Helena Petrovna miró a su hija, después el periódico; luego, con manos temblorosas, se puso apresuradamente las gafas y, moviendo su cabeza cana, recorrió con los ojos las líneas impresas sin poder distinguir nada. Al fin encontró la noticia, la leyó, se quitó las gafas sin prisa y fijó atentamente en Lina la mirada.

—No es nuestro Sacha... Cálmate, no llores; ¡te digo que éste no es nuestro Sacha!
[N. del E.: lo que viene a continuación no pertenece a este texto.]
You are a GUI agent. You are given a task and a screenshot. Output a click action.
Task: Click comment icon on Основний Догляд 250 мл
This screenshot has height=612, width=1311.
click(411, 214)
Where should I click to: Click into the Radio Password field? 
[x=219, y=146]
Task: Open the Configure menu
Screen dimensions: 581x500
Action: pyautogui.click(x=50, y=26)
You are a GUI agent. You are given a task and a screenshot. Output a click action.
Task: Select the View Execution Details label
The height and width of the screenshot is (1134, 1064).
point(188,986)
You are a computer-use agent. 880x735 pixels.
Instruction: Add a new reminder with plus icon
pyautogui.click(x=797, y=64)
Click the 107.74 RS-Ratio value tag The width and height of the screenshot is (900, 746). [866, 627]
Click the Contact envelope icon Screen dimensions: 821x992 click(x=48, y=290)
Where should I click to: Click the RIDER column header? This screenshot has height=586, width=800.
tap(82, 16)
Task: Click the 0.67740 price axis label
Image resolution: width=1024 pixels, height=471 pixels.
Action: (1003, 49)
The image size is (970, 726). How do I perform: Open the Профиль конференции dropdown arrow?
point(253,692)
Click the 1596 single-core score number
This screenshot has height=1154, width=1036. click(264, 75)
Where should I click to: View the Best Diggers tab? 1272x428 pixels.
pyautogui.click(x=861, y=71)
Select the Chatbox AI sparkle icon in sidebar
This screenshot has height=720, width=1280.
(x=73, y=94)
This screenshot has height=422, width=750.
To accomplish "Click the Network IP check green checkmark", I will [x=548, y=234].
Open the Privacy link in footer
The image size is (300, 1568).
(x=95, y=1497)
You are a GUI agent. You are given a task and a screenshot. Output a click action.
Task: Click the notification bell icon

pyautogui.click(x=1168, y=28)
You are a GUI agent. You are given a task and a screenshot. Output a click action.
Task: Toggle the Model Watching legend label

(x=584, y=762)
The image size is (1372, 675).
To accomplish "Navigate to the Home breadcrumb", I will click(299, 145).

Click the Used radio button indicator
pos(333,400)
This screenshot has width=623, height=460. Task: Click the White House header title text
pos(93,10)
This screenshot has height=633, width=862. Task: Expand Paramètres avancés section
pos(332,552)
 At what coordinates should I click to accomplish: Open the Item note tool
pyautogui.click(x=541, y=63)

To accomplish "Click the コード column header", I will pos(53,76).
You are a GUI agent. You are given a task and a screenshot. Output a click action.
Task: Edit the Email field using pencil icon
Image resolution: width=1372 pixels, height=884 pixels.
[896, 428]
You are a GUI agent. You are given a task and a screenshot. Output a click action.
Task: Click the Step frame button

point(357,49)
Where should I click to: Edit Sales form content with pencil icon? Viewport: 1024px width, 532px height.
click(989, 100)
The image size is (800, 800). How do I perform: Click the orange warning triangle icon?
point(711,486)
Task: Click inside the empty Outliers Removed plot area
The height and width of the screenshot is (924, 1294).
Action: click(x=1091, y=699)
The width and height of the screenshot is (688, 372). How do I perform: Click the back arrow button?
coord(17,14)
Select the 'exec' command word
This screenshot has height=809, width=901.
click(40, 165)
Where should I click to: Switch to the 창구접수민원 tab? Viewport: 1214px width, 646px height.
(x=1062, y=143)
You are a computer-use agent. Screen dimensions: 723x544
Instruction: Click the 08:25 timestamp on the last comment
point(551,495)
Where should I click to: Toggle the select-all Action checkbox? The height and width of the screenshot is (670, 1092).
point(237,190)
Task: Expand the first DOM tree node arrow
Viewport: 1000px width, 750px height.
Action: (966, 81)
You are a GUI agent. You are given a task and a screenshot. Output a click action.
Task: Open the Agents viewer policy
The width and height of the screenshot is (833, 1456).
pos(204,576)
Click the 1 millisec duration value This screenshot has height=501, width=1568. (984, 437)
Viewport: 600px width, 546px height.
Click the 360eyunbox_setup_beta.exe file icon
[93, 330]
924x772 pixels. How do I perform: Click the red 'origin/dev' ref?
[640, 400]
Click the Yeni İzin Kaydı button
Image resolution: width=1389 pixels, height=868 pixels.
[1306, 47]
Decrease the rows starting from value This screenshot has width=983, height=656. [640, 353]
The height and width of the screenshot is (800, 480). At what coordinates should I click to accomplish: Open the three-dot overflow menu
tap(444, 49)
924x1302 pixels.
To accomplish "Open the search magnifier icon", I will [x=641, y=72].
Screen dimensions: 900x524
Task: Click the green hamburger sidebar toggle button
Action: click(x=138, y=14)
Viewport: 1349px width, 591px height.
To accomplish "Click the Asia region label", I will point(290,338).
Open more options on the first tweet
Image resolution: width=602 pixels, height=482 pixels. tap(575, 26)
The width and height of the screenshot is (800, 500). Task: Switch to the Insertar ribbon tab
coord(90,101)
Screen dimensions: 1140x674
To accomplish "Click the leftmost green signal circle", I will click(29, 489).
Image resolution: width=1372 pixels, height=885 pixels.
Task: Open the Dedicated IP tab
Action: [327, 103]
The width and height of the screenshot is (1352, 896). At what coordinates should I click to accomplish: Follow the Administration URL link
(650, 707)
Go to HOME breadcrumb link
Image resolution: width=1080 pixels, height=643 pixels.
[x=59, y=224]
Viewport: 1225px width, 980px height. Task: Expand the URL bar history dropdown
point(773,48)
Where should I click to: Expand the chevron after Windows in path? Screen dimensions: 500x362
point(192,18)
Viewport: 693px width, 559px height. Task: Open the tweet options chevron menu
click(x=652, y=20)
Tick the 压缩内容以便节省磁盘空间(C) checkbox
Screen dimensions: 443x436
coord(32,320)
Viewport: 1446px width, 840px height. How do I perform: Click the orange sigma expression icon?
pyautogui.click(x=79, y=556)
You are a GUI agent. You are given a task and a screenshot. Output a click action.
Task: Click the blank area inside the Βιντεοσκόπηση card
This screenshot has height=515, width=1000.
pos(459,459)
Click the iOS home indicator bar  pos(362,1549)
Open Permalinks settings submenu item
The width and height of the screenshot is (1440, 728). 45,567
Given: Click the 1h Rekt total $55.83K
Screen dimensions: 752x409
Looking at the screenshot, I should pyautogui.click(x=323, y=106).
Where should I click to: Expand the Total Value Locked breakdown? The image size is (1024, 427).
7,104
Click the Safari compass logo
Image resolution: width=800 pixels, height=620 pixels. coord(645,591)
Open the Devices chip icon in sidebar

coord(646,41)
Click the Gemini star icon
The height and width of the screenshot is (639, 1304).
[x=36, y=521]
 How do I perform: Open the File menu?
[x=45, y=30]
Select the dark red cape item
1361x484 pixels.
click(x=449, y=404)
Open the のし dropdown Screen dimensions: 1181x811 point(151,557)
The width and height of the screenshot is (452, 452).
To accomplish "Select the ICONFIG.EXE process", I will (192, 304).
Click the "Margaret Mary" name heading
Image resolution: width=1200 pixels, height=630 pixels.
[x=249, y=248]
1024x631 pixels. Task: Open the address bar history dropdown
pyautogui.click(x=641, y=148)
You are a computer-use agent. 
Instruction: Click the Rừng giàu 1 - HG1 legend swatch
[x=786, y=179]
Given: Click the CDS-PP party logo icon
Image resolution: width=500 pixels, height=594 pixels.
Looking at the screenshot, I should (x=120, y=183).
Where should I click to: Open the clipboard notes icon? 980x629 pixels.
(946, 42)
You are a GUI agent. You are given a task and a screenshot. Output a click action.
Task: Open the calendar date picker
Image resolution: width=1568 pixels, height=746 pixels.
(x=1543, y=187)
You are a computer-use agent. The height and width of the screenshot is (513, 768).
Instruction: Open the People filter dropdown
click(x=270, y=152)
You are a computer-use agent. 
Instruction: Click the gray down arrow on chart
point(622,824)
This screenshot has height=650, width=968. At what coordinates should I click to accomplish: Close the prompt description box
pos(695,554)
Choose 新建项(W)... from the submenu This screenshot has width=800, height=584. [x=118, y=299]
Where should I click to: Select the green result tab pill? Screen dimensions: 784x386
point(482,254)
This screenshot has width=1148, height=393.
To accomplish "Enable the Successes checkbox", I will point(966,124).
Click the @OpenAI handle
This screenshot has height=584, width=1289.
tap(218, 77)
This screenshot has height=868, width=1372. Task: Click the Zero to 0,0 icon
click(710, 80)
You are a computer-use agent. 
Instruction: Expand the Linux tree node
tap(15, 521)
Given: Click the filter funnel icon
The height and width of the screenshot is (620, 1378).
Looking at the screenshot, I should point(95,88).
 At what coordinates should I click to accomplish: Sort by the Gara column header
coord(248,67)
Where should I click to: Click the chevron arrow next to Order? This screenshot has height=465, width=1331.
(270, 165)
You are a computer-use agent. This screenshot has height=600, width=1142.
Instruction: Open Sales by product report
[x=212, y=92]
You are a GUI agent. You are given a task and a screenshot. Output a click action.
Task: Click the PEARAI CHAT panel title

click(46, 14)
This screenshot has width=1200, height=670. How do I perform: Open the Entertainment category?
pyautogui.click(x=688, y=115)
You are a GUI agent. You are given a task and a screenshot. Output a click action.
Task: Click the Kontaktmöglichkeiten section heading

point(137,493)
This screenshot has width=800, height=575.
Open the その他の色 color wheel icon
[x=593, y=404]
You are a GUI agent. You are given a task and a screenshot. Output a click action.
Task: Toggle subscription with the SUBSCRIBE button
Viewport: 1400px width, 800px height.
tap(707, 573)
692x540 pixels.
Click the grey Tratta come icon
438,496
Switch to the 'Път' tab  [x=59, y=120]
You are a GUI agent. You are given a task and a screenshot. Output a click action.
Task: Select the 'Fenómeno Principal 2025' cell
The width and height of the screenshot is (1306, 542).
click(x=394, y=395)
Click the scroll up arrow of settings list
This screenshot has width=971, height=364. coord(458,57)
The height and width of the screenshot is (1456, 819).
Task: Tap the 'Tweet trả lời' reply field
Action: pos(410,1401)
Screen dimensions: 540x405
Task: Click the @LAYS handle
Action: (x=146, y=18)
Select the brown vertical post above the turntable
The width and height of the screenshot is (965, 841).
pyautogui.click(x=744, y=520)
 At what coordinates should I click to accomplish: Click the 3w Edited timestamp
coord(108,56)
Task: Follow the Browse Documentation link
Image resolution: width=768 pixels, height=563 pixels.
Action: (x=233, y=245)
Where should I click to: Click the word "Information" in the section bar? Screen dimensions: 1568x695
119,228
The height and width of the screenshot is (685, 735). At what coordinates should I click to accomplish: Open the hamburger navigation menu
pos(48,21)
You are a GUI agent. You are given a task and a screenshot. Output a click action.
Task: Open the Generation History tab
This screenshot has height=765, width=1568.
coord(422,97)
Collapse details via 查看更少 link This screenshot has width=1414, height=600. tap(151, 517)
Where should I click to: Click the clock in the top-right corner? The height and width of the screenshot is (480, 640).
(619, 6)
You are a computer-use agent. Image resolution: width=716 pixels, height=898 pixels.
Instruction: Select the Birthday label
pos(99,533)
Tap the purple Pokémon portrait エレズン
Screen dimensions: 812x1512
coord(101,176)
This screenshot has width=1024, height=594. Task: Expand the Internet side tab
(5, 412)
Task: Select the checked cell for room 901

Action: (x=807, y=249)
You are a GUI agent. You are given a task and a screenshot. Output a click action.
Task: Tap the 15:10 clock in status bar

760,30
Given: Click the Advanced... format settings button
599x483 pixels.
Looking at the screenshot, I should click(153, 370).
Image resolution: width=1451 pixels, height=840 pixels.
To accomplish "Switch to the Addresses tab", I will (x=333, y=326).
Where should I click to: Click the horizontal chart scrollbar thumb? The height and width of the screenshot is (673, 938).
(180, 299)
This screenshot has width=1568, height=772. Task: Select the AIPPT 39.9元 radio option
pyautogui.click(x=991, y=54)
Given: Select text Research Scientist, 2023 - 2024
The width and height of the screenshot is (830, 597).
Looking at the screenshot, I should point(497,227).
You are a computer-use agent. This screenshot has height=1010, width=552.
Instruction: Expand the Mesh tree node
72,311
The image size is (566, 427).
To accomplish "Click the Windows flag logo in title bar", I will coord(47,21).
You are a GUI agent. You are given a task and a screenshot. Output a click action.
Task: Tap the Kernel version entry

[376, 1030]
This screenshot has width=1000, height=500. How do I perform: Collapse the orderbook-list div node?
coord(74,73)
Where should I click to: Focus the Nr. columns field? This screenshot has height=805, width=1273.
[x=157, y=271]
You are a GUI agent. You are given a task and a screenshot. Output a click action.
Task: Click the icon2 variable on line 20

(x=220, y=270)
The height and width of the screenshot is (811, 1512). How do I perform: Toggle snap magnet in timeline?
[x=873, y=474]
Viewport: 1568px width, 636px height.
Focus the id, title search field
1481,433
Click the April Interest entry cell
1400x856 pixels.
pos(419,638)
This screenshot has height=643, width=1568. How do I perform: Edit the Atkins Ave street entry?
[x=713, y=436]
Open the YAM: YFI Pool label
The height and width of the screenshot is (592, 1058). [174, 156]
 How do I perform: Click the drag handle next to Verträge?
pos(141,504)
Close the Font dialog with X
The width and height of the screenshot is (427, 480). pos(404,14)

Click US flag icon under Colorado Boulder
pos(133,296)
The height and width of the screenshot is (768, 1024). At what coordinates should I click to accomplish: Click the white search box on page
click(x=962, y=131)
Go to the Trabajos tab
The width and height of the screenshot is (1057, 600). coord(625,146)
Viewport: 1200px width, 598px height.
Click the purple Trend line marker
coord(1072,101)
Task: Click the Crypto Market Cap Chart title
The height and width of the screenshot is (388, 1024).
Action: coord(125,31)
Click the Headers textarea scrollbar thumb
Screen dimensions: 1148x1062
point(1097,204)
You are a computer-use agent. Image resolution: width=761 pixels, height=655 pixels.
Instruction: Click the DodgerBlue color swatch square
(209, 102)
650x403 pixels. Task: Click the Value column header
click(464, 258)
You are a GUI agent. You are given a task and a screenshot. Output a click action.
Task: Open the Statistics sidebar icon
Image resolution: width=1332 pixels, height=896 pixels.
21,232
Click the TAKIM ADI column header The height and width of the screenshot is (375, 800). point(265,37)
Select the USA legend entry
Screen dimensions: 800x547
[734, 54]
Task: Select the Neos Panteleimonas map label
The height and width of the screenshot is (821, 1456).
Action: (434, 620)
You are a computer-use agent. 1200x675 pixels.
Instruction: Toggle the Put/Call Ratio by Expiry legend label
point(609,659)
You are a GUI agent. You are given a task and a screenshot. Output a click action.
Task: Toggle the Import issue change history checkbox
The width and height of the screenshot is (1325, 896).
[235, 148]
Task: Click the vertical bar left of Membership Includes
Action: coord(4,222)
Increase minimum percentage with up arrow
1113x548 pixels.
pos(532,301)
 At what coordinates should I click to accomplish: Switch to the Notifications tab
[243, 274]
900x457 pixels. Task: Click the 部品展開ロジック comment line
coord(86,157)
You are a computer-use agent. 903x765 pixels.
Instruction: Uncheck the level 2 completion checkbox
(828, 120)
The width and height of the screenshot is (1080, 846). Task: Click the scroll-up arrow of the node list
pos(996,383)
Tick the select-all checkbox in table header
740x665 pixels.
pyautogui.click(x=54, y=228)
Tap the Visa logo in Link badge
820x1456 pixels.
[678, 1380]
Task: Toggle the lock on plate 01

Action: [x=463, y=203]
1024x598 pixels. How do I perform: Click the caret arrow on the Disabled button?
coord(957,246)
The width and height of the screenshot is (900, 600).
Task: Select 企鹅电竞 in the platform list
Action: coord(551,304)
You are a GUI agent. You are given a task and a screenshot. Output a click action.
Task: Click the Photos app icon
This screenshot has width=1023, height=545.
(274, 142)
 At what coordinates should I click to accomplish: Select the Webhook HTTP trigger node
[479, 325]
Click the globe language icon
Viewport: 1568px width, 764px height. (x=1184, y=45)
Pero Lina no podía contener los sollozos. Cayó de rodillas ante su madre, ocultó su rostro en el vestido negro de la anciana y exclamó:

—¿Cómo puedes saberlo tú? ¡Oh, madrecita mía, yo no puedo más! ¡Me voy a morir! ¡Me voy a mo rir!... ¿Por qué crees que no es él?...

Helena Petrovna lloraba en silencio, no por ella, sino por Lina, y trataba de calmarla.

—¡Cálmate, hija mía! Ese no es nuestro Sacha.

¡Yo sé bien lo que me digo!

Lina se pasó llorando todo el día sin creer en los presentimientos de su madre. Al día siguiente, el periódico trajo una confirmación milagrosa de la opinión de Helena Petrovna: el muerto no era Sachka Yegulev, sino otro.